By the time the spin launch gets up to speed the human’s inside would be more like soup than people. If it can reduce time to target it might make for a great missile defense system in a smaller form factor.
I don’t think that they were ever proposing putting humans in their craft…
Hi. In view of SL launching a projectile at 1/3 speed, I did a more detailed analysis of the physics, the logistics, and some of the economics, sharing it with friends here. I’ll post it shortly at science-technology-society….. Cheers.
Trying again: please see science-technology-society…. for an analysis of the physics, logistics, and a bit of economics, using the newly released info from SpinLaunch at their mock-up site at Spaceport USA in NM. Cheers.
It seems to be a money laundering entertainment scheme.
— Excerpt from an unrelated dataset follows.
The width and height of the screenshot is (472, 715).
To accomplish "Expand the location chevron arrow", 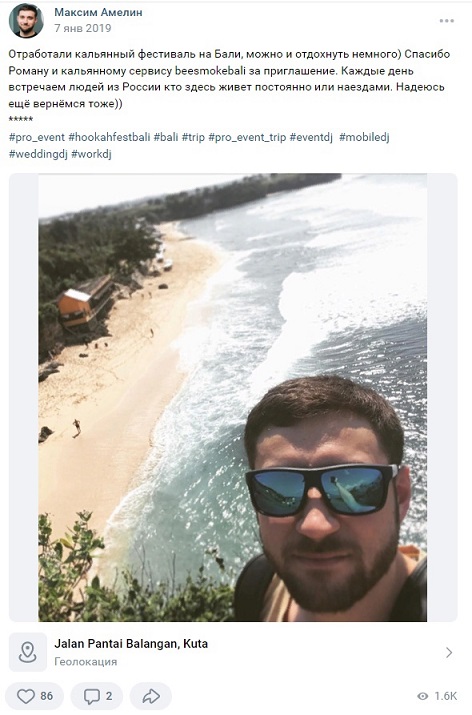I will coord(449,653).
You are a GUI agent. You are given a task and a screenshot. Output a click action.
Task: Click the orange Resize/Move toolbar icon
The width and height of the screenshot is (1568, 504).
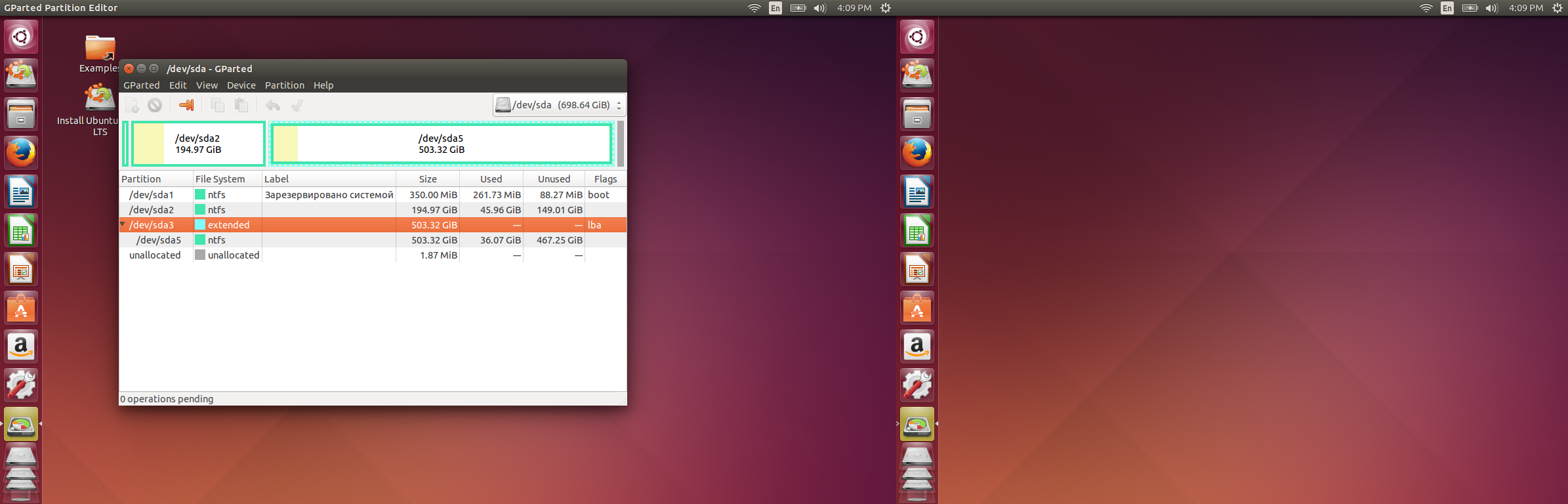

There is no data available for their flights and its just an LDR backyard project. They say the “BIG” companies are behind them but thats after those “Big” companies were wiped out and then medical claimed the Pandemic killed them. Melbourne Australia is behind a lot of the collapse and take overs and murders and cover up. Indian communications, Medical. Maltese Catholic Government core exploiting and luring people. they used people that trusted them and they gut them and take their assets. “Blood of the lamb” Its right there for people to see, they admit it. People are so ignorant and gullible. THATS why they isolate and divide you so they deal with you individually you are no resistance to them. THEY WILL NOT ALLOW groups to form to review this. THIS IS A FACT.